Often, search is about figuring out the right haystacks to dig in to find the perfect needle. Assess takes the needle-finding one step further and determines whether it’s the right needle or whether the agent needs more information.
In many companies, certain pieces of information aren’t for public consumption or use. We want agents that are capable of using as much information as possible, but we must also ensure that the user of the agent has the appropriate credentials and access. Access can be determined at all points when interacting with an intelligent agent. Access controls can be built in at design time – i.e. don’t give an agent information it shouldn’t be using – or in runtime – i.e. does the person I’m currently interacting with have the appropriate permissions to know what I’ve found?

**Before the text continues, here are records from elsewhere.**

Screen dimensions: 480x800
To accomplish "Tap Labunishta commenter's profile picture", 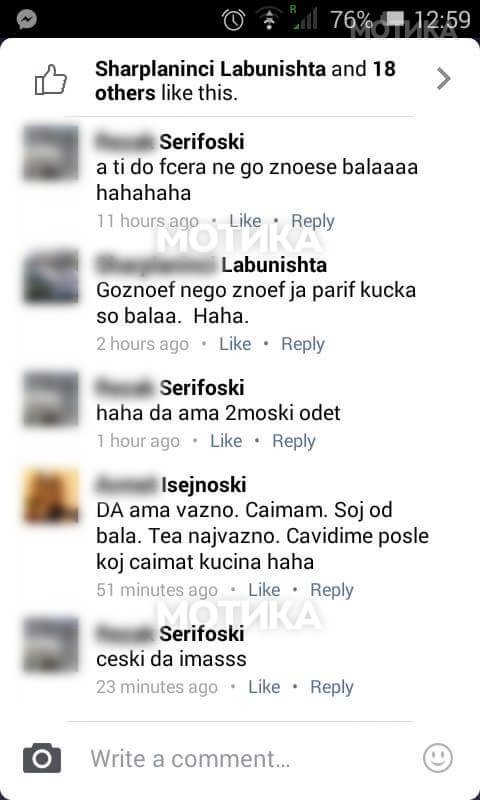I will point(51,276).
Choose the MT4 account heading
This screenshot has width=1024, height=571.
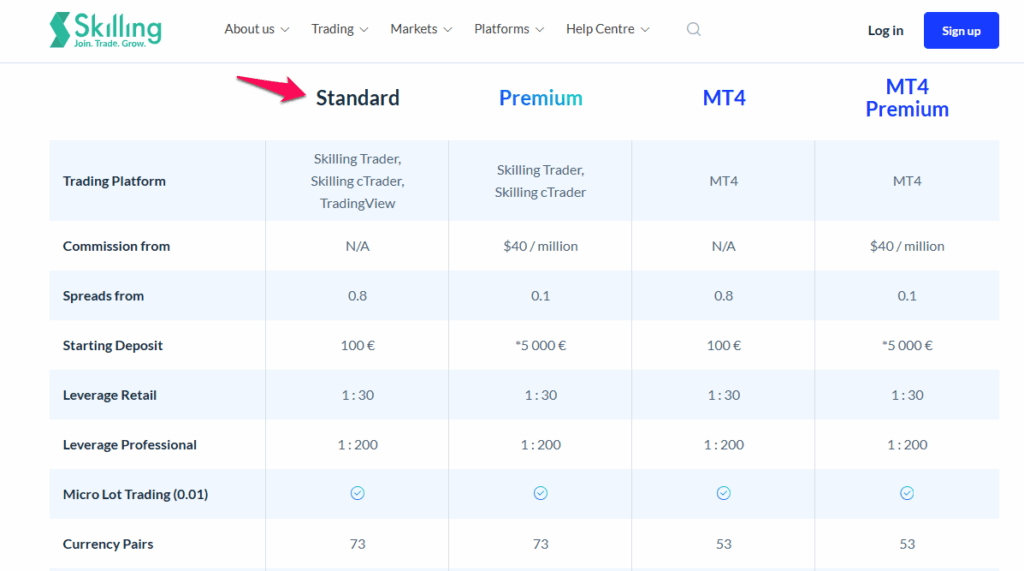point(723,98)
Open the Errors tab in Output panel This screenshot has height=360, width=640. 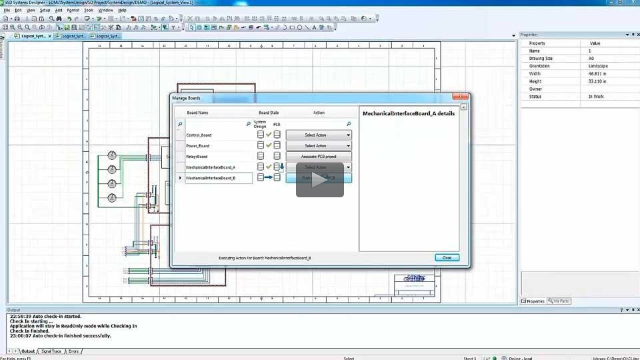pyautogui.click(x=73, y=351)
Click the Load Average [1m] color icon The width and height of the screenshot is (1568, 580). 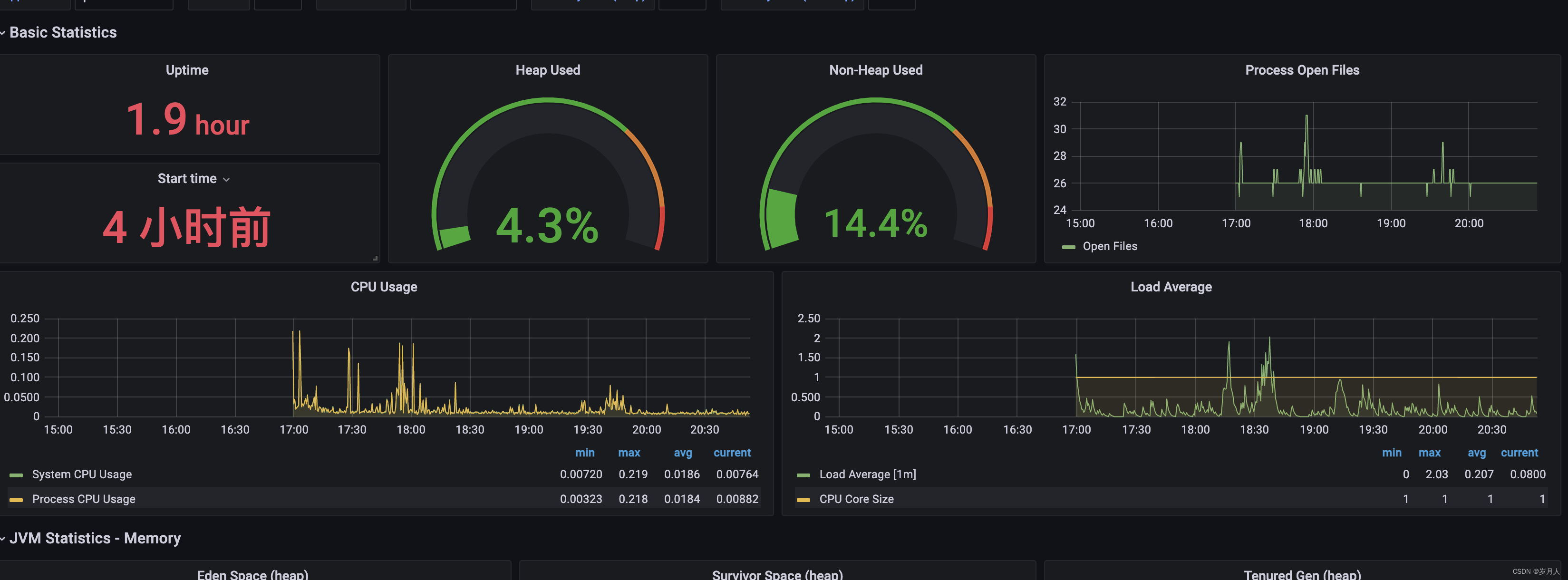tap(803, 475)
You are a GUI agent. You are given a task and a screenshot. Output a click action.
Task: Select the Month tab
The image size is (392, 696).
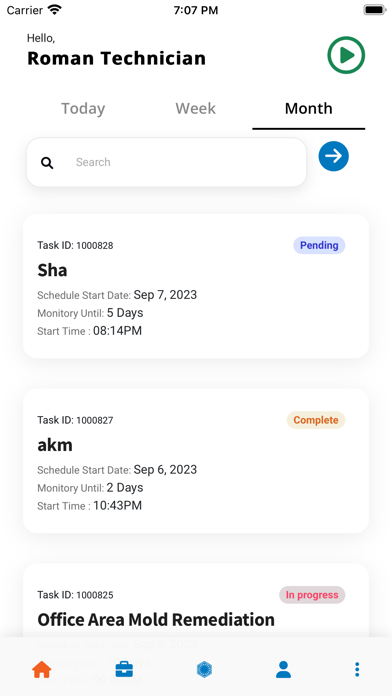coord(309,109)
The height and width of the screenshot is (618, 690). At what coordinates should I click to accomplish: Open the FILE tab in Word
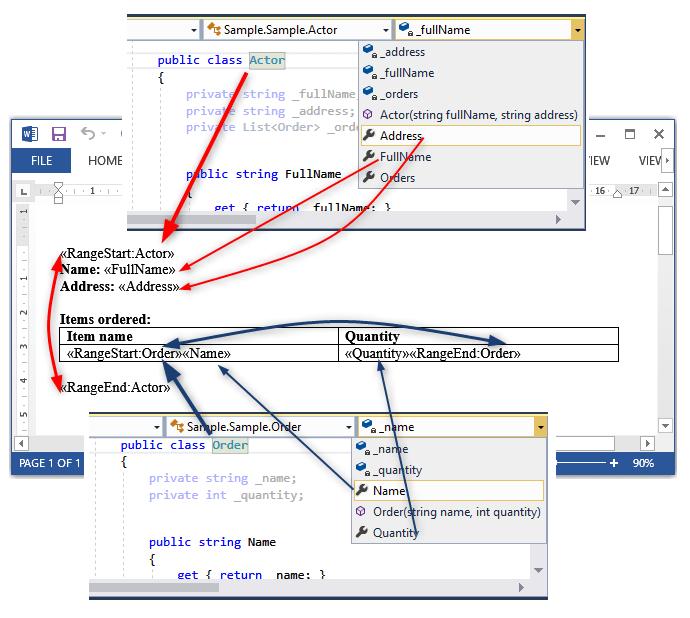tap(41, 161)
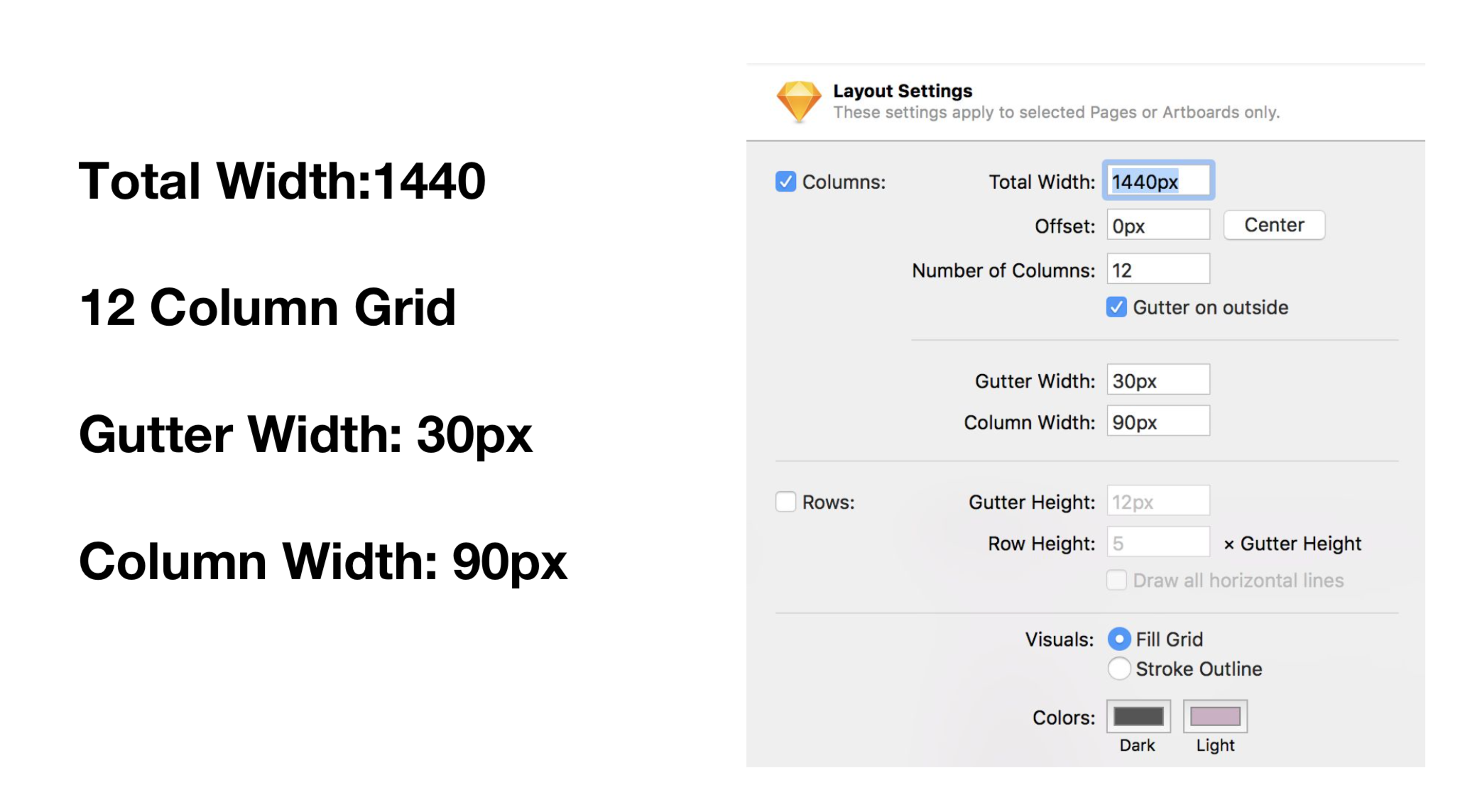The height and width of the screenshot is (812, 1460).
Task: Toggle the Gutter on outside checkbox
Action: 1116,307
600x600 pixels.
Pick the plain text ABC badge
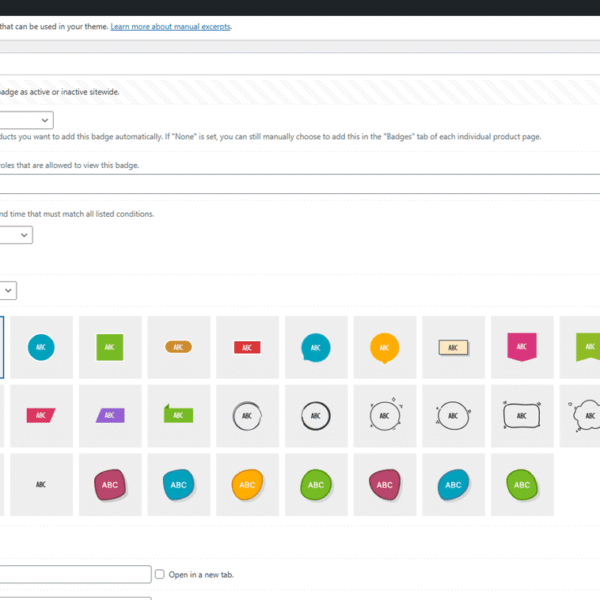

Augmented generation is about providing the right context for the intelligent agent to do the job. In reality, you don’t want to give too much information as this can result in hallucinations, confabulations and misinformation. Too little, and it can’t do the job correctly. There are also cost and speed implications of providing too much information. Now we have context windows that can support 1.4M words (or 2M tokens) it does mean LLMs have access to a lot of information, but that doesn’t come for free and will take time to process in every transaction.
There are also many ways that intelligent agents can be augmented—it might be through Prompt Engineering, Machine-Managed Prompting such as DSPy, or frameworks such as LangChain or LlamaIndex. Each choice has pros and cons, which we will cover in future posts.
Generate
Generate is the point where we end up using foundational, fine-tuned or bespoke models to do the job at hand. In a chatbot, this is used to interact with the user. For some other intelligent agents, it might be to execute a task. The approach to generation, prediction, summarisation or any other discriminative or generative approach will be dictated by the task at hand. We must decide what the best model is for speed, accuracy, latency and cost.
We always have the choice of running multiple models chained together with processing between them. We can have one model check the output of another model. We can have them collaborate with each other. We can use the power of a general model like GPT4 and couple that with a fine-tuned bespoke model that really understands the Enterprise context and language. All of these are valid choices depending on the use case.
Evaluate
One of the toughest parts of any intelligent agent is to determine if the task you’ve just done is correct or not. Did you use the right inputs? Has the generation produced something that is coherent and appropriate for the end used?
If you’re about to give an answer back to a user, in some cases where accuracy is demanded, you have to be sure that you are giving them the right information. For many knowledge tasks, this requires corroborated information or some other way to triangulate whether the task is being done successfully. Our evaluation choices need to take this into consideration.
We consider and design appropriate benchmarks during the training and design process. But, we also consider how to corroborate answers with previous experiences and known good answers. For instance, if we have a customer service support AI, we might examine previous interactions with customers that were done with people to see how well the AI aligns. In some ways, this is how people work. We rely on previous experiences and knowledge to know whether what we are going to say is good or not.
Levels of accuracy and performance
We have levels for each element of SAGE that allow us to examine how much we need to build to ensure accuracy. But accuracy and precision come at a price. The price is often speed and cost, so you don’t always want to use the most sophisticated models, the longest context lengths, or multiple calls to different models. We will explore the different levels in following posts.